60 Degrees Pharmaceuticals Submits Breakthrough Therapy Request to FDA

60 Degrees Pharmaceuticals has submitted a Breakthrough Therapy Designation request to the FDA for tafenoquine in relapsing babesiosis in immunosuppressed patients. The first patient to complete the trial regimen has tested negative for babesiosis. The study is intended to confirm the high cure rate reported by Yale in 2024. The Company plans to request a Type B meeting with the FDA in early 2026 to discuss requirements for a supplementary New Drug Application. Remaining patients will complete the study between January and October 2026.

60 Degrees Pharmaceuticals, Inc. (NASDAQ: SXTP) has submitted a Breakthrough Therapy Designation request to the U.S. Food and Drug Administration (FDA) for tafenoquine in the treatment of relapsing babesiosis in immunosuppressed patients. The announcement comes on the heels of positive results from the company's expanded access study, which has shown promising outcomes for patients with the tick-borne illness.

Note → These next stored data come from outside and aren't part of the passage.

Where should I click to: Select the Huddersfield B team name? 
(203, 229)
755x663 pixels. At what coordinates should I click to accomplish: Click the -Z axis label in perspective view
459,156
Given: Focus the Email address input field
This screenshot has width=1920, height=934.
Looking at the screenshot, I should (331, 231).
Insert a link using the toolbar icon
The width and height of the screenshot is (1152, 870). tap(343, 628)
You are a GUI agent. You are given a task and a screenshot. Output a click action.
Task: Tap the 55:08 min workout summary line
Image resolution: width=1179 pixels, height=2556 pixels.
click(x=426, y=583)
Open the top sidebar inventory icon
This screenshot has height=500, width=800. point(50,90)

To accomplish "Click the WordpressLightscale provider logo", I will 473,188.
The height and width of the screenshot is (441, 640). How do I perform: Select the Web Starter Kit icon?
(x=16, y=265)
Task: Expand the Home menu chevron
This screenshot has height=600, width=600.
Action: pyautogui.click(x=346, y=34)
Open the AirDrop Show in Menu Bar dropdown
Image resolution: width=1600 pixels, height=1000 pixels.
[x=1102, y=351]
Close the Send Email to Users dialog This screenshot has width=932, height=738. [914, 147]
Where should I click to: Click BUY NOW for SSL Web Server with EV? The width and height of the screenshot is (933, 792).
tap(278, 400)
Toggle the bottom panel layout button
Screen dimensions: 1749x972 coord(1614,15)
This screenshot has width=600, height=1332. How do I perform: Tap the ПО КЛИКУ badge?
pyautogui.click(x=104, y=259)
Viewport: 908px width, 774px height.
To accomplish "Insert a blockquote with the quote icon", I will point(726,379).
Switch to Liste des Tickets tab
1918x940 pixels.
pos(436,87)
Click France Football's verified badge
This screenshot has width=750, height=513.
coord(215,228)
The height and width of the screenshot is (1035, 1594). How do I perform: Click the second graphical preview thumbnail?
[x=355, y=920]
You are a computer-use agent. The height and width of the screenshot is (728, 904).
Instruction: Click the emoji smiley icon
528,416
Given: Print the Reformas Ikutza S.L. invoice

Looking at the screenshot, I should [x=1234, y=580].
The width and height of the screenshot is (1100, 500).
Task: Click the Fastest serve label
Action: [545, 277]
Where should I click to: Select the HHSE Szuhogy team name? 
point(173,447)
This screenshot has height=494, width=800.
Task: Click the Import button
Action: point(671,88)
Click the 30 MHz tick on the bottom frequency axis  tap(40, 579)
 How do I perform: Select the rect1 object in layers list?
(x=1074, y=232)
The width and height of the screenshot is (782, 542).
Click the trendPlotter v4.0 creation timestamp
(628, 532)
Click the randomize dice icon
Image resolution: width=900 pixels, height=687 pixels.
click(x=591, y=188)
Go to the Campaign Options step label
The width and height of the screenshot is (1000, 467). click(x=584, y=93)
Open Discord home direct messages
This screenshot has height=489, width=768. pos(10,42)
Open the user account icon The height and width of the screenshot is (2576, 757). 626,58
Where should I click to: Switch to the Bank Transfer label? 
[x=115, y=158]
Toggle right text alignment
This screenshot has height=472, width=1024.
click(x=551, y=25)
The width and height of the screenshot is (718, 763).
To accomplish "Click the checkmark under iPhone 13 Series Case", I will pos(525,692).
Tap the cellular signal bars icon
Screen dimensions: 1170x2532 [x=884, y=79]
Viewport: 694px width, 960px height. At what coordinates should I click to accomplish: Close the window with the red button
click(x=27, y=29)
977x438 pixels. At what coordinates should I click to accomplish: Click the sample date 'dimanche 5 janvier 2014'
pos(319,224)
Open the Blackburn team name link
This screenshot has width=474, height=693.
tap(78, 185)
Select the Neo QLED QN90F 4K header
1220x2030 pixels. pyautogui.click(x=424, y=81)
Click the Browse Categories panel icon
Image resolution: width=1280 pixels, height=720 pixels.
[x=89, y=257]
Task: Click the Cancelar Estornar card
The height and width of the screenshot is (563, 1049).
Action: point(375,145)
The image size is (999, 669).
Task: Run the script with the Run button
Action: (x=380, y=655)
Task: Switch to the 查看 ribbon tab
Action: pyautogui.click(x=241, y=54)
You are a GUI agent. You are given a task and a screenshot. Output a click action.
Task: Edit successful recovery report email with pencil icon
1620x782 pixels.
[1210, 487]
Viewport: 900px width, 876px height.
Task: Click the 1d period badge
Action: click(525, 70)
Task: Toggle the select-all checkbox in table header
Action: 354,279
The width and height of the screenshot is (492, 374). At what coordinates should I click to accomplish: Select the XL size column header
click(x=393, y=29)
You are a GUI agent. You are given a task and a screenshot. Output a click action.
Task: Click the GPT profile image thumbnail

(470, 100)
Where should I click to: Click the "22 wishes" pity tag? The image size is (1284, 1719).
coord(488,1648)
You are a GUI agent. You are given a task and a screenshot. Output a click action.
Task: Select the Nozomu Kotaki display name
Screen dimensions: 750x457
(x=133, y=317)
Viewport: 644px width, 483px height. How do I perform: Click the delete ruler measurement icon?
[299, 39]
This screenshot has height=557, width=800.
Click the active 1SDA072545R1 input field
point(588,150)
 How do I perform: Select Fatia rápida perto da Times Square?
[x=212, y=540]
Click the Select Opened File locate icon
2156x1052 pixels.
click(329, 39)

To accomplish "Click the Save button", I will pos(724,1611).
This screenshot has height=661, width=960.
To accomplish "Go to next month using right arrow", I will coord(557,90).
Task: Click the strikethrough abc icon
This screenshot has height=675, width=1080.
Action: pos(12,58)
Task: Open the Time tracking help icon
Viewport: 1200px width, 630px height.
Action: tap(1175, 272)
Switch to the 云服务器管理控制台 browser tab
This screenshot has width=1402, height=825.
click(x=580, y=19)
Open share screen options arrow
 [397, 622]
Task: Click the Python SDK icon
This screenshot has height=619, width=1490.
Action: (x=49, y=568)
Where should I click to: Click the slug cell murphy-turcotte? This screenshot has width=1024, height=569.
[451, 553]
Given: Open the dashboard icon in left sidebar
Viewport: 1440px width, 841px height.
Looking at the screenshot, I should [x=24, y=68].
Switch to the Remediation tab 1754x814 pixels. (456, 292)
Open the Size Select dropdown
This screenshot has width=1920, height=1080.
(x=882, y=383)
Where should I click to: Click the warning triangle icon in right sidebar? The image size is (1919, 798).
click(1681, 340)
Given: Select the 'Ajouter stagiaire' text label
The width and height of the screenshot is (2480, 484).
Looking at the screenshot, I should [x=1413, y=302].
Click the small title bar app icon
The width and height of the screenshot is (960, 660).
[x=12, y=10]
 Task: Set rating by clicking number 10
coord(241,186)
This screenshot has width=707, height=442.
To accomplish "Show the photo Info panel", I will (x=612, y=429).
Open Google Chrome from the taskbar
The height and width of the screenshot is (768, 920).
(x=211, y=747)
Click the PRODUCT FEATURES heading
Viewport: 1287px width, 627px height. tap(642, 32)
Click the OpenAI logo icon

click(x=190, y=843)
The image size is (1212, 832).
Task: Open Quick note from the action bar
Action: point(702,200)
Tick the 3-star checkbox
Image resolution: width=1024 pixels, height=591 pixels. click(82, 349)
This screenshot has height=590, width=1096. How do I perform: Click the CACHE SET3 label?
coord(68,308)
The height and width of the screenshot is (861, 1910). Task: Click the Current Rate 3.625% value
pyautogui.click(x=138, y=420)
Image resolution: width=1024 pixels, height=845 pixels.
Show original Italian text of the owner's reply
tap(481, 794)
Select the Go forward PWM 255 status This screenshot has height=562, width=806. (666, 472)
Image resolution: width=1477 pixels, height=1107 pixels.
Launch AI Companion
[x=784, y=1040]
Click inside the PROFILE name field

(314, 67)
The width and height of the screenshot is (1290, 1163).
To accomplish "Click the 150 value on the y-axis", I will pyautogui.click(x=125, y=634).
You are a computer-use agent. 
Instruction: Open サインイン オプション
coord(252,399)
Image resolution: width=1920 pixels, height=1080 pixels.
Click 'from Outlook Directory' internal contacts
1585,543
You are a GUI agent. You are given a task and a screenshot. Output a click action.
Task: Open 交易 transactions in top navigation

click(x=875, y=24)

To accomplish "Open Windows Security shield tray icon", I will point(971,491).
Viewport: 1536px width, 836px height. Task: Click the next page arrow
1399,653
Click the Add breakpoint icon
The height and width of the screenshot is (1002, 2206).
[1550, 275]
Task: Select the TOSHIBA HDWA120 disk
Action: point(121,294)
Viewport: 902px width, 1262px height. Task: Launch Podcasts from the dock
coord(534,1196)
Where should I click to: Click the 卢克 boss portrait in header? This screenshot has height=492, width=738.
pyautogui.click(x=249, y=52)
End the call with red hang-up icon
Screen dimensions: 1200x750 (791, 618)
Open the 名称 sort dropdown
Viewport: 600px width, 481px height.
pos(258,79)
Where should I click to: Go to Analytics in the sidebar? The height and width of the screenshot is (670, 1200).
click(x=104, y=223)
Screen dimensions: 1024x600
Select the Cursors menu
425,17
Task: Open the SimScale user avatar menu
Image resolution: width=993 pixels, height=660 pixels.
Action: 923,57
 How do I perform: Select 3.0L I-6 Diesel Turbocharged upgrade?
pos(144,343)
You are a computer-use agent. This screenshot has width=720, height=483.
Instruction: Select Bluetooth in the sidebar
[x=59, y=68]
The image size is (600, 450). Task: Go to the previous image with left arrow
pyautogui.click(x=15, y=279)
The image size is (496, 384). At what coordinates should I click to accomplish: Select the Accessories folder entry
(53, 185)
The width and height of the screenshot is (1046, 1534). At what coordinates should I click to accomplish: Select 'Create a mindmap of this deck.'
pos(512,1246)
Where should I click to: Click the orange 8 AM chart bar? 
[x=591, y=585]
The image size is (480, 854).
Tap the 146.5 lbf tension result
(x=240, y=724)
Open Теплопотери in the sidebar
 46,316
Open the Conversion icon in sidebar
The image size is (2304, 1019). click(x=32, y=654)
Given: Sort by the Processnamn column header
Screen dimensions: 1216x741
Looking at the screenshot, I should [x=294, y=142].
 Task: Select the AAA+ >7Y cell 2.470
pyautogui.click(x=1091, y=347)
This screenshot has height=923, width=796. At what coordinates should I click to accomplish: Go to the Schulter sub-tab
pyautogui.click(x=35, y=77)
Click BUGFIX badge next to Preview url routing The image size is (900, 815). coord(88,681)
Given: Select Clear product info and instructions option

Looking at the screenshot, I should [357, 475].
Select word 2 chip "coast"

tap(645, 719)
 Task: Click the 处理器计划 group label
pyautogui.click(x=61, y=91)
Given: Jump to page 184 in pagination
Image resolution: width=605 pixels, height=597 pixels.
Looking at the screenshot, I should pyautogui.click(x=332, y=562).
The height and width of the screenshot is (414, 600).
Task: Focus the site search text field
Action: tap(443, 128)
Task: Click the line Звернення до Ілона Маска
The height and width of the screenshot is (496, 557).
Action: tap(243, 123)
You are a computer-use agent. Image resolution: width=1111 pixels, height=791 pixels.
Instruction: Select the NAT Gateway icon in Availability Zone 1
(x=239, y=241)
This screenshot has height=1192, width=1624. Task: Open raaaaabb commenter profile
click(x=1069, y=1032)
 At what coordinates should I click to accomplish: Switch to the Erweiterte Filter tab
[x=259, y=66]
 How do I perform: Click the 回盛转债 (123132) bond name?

The first patient to complete the trial regimen tested negative for babesiosis using both the Mayo Clinic RT-PCR and an FDA-licensed RNA amplification assay, which is at least 100 times more sensitive than standard RT-PCRs. This is a significant milestone, as babesiosis is a life-threatening disease that frequently relapses in immunosuppressed patients, and there are currently no FDA-approved treatments or vaccines available.

The study, an open-label, expanded access, multi-site trial evaluating the safety and efficacy of tafenoquine combined with standard of care medications, aims to confirm the high cure rate reported by Yale in a 2024 Clinical Infectious Diseases publication. The remaining patients enrolled in the study are expected to complete the trial between January and October 2026, with clinical data anticipated in the second half of 2026.

60 Degrees Pharmaceuticals plans to request a Type B meeting with the FDA in early 2026 to discuss requirements for a supplementary New Drug Application (sNDA). Tafenoquine, currently approved for malaria prophylaxis under the brand name ARAKODA®, is not yet approved by the FDA for the treatment and prevention of babesiosis.

The company's efforts to develop a treatment for babesiosis come at a critical time, as the incidence of the disease is rapidly rising, particularly in the Northeast. The disease may relapse multiple times in patients with risk factors such as asplenia or individuals who have been administered immunosuppressive drugs. The long terminal half-life of tafenoquine offers the advantage of less frequent dosing for the prophylaxis of malaria, which could potentially be beneficial for the treatment of babesiosis as well.

About 60 Degrees Pharmaceuticals, Inc.
60 Degrees Pharmaceuticals, Inc., founded in 2010, specializes in developing and commercializing new medicines for the treatment and prevention of vector-borne disease. The company achieved FDA approval of its lead product, ARAKODA® (tafenoquine), for malaria prevention in 2018. ARAKODA® is commercially available in the U.S. and Australia.